The influence of business communication structures on software.

It is rare to see business and technology align to reach a fullness of competitive advantage. If you look carefully at the most successful companies, they are such because of the ability of major stakeholders to communicate laterally, and as a result, the strong human and team partnerships that are formed because a vision is understood and shared. This is not because only one or a few business leaders communicate well. It’s because most involved have formed open and clear communication channels that consistently and constantly harmonize with making vision reality.

Note that lateral communication is key. It means that executives share the responsibility of delivery because they are not talking down to the other people involved. They see themselves as part of the team, which means they see others as part of their team. In the modern era where software is continually eating more and more of the world, old hierarchies of communication cannot last.

Typical business communication structure
Typical business communication structure that results in poor software systems design.

One person understood this well in 1967, and shared his understanding with the world. This person is Melvin (Mel) Conway. He observed that organizations design systems that mirror their own communication structure. This observation has become known as Conway’s Law.

Note that Conway’s Law is not limited to software systems and is equally applicable to any kind of system. Even the operations of a business is a kind of system, from hierarchies to function or dysfunction, because results will occur from the way communication happens. If people see themselves as lesser and driven by command and control, fear and guilt, and the like, the business system itself as a result of that communication structure will dysfunction in exactly those ways. If the business decreases or eliminates hierarchy and literally sees and acknowledges the value of everyone as a team member, the business system itself will thrive, because it will function in exactly those ways.

Lateral Business Communication Diagram
Business communication structure that gives software teams the best chance to succeed.
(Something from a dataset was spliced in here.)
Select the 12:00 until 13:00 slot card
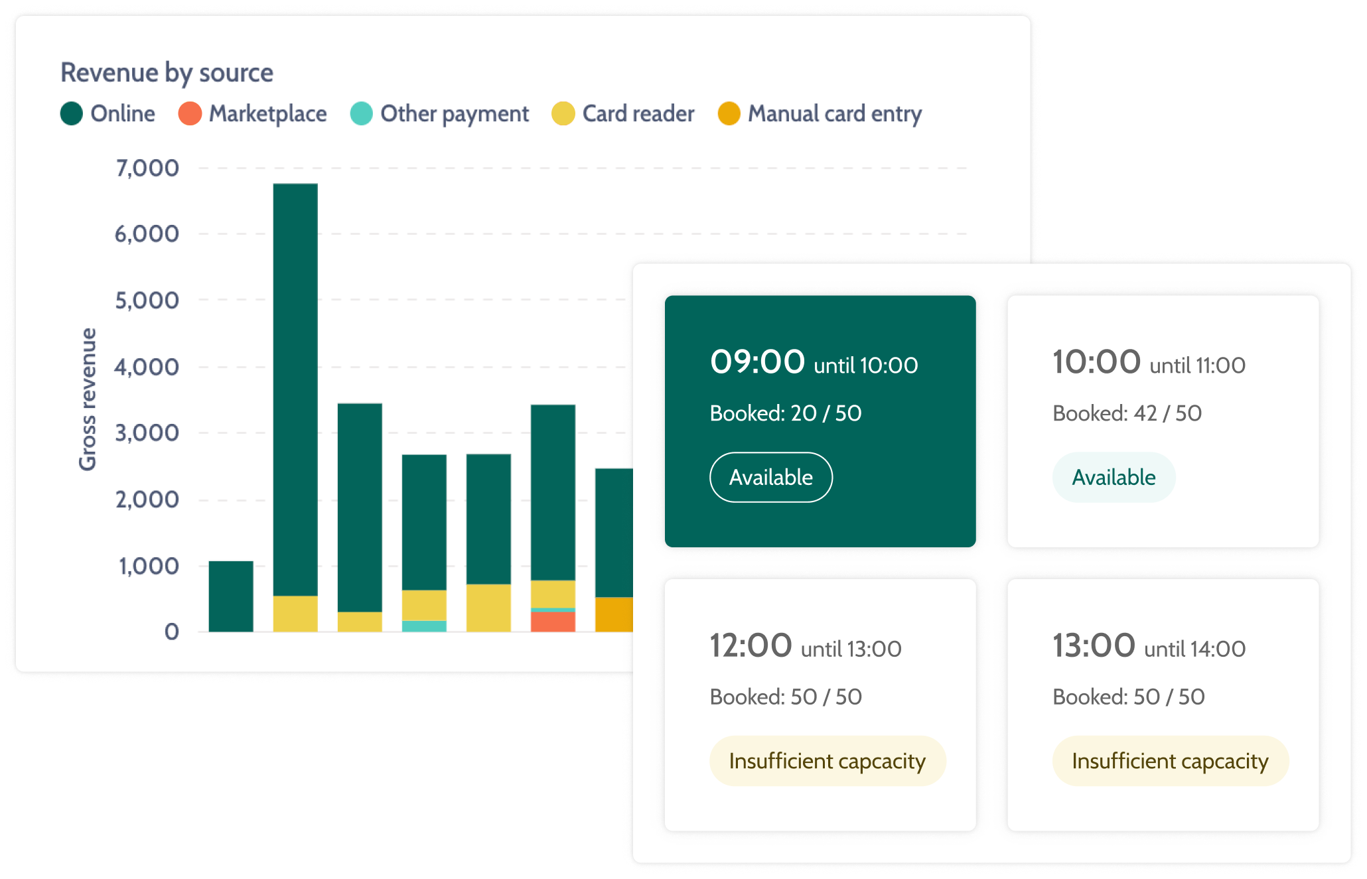1367x879 pixels. [x=820, y=705]
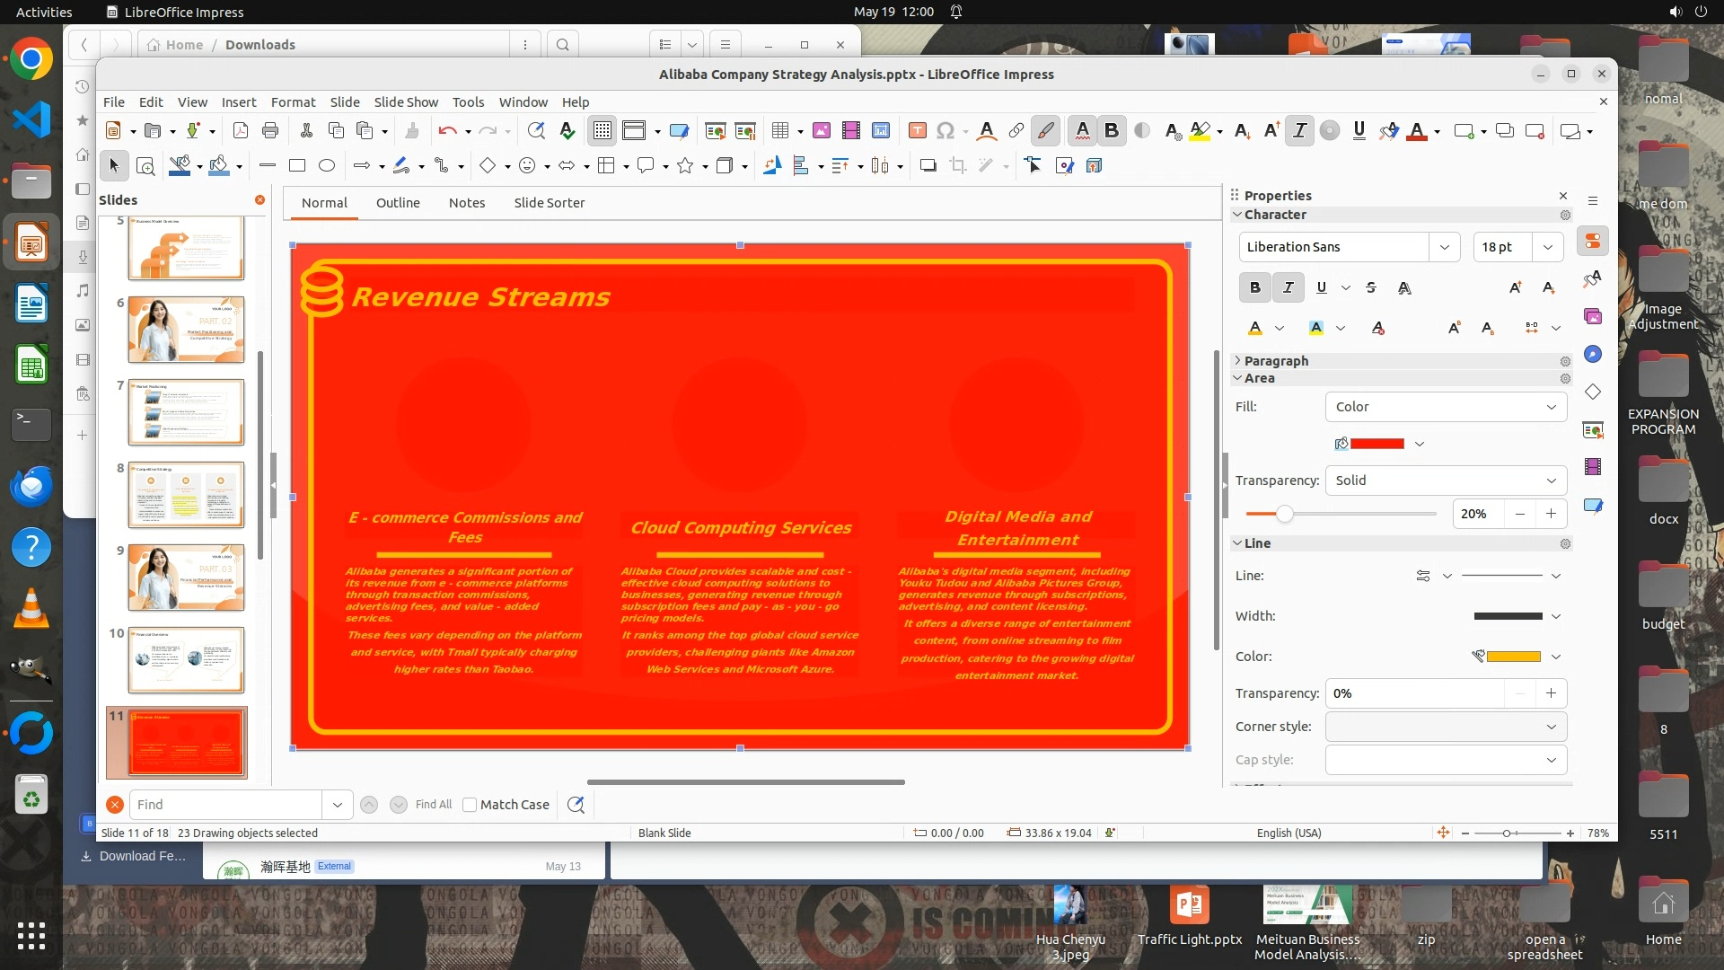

The same goes for smaller teams that are formed to produce software that makes the business system better than it would be without it. A greater extent of better is only realized as communication drives toward deeper knowledge and continuously examines every conceivable possibility for improvement. This requires respect on all sides, which includes those who are not technology practitioners and those who are. They must respect each other and communicate in a way that engenders the example set by the business leaders. In fact, everyone should be a business leader.
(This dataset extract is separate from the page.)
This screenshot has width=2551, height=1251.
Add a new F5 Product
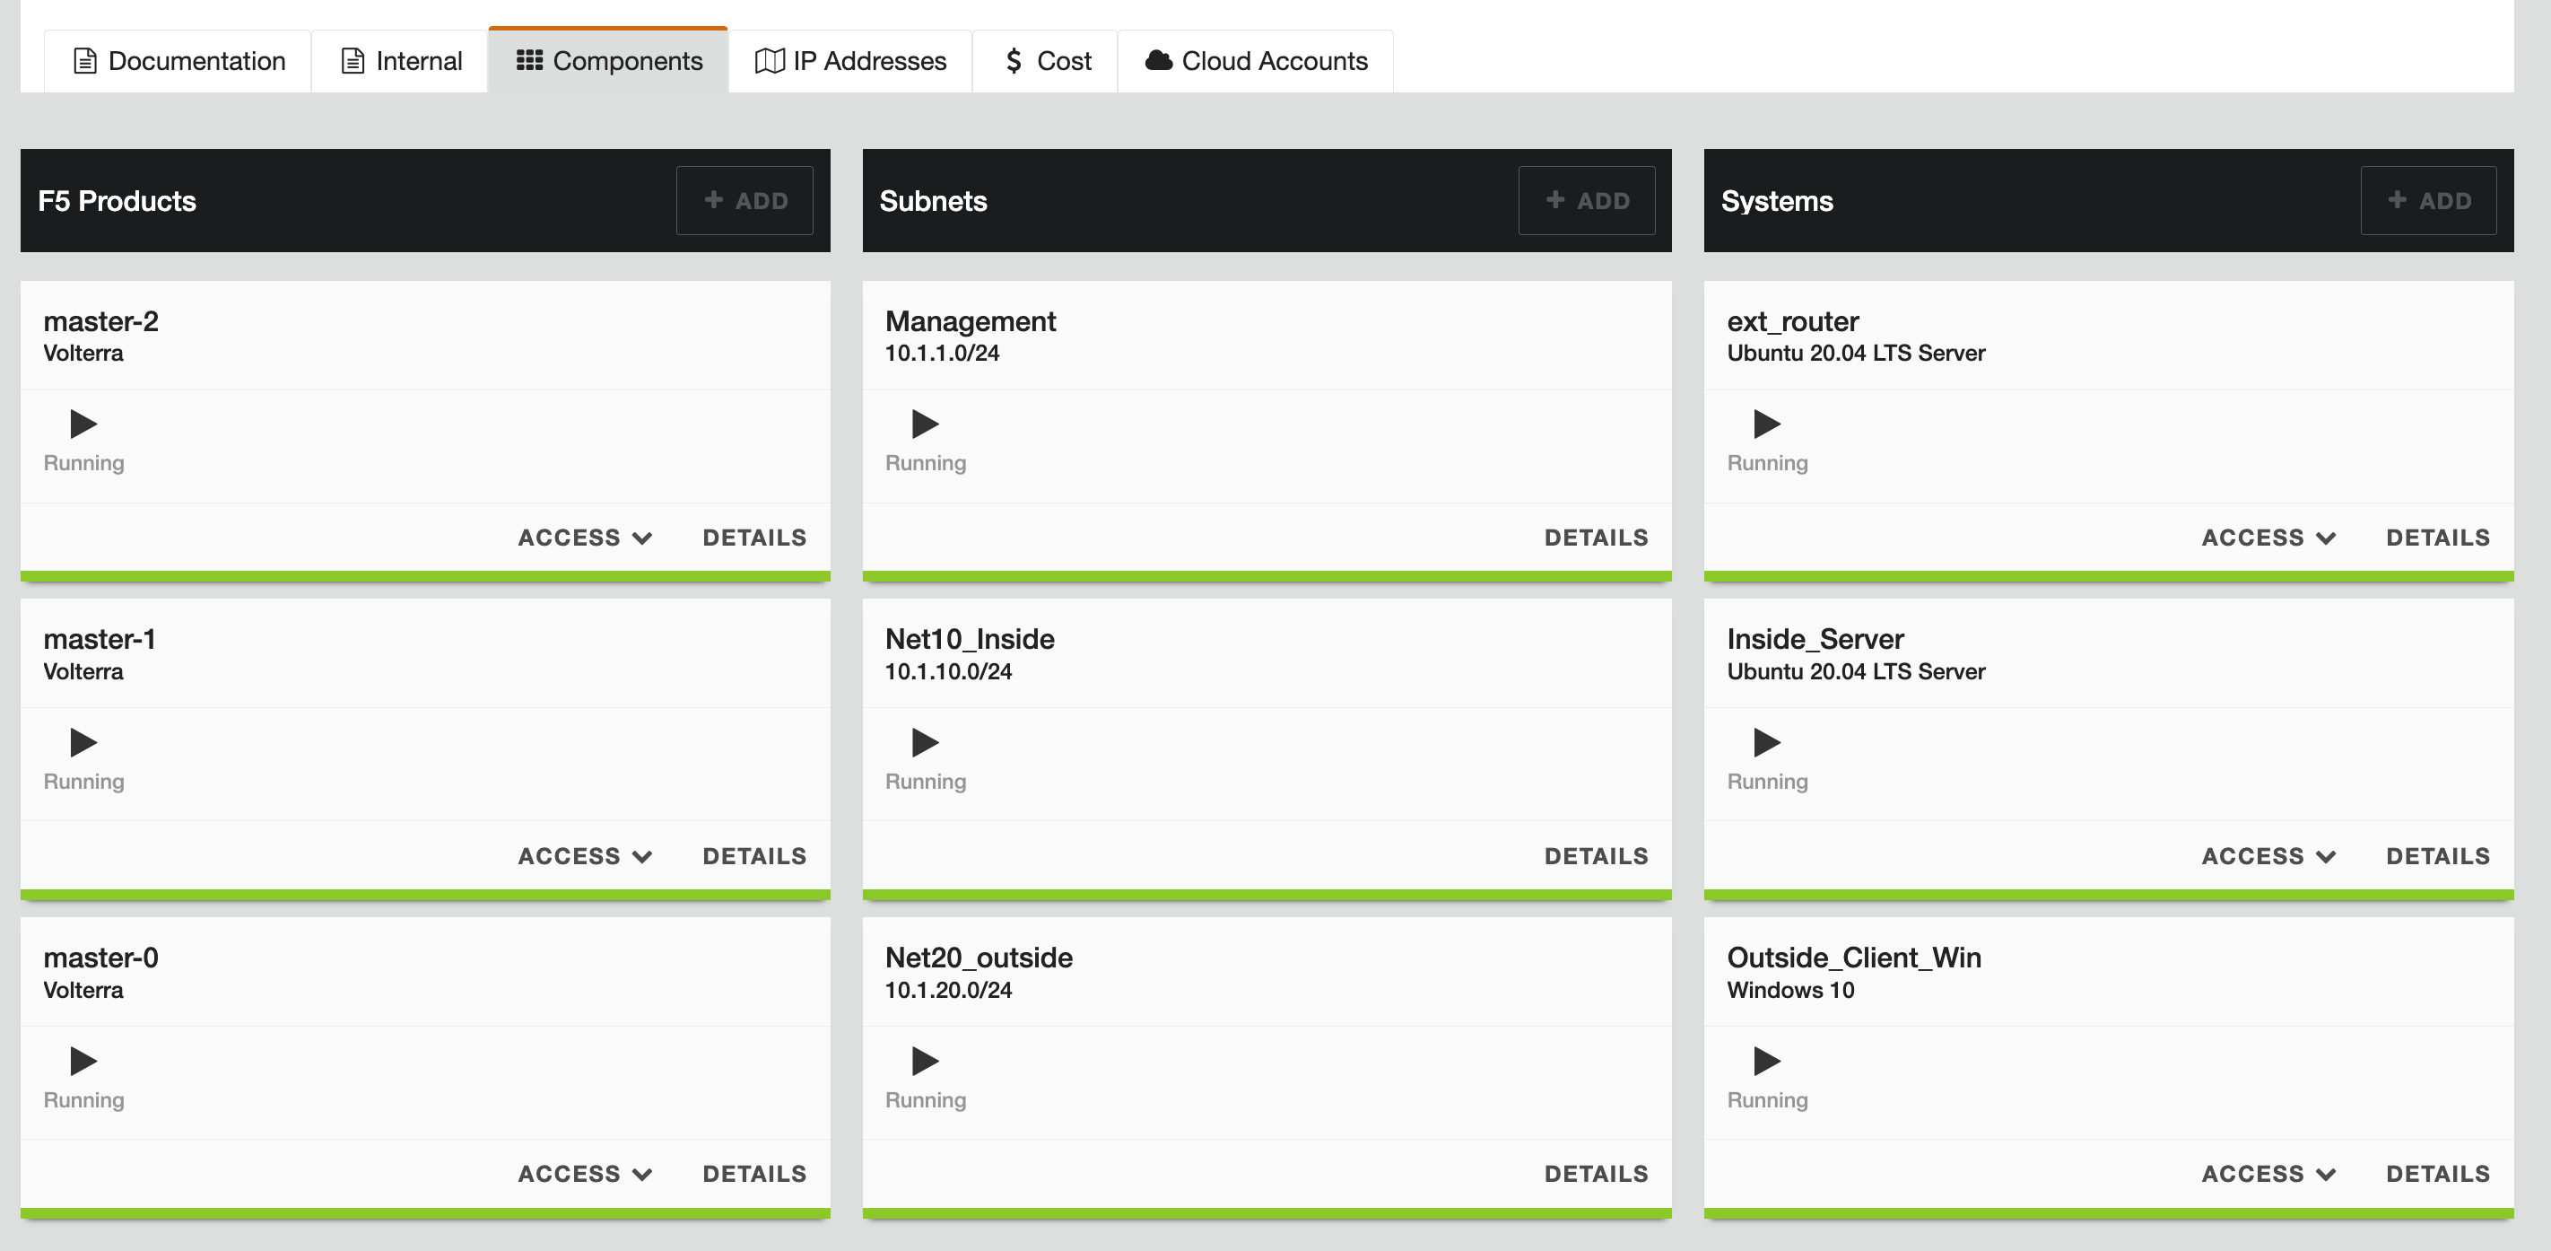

Deep communication, critical thinking, and cooperation are indispensable to achieve disruptive, transformational, software systems. Thinking with a goal toward constant learning is key. What are we doing? Why are we doing it? We must think: informedly; clearly; critically; broadly; deeply; thoroughly. What are the business goals and strategies? What are the service-level requirements? All of these can be achieved without threat to anyone, because they are sought after respectfully. The goal is to learn and learn quickly, which leads to transformational breakthroughs.

We need change in how business stakeholders and software developers interact to achieve better business outcomes with software. This only happens with learning, where increasingly greater degrees of better are realized as our team communication drives toward deeper knowledge and continuously examines every conceivable possibility for improvement.

Simplicity and Domain-Driven Design Friendliness

Opening the best communication structures is why the XOOM platform emphasizes simplicity and friendliness in using the Domain-Oriented Microservices Architecture (DOMA) and Domain-Driven Design (DDD) software development approaches. Our platform toolset provides support for both strategic and tactical design and architecture used to build high-performance, Reactive microservices and well-modularized monoliths.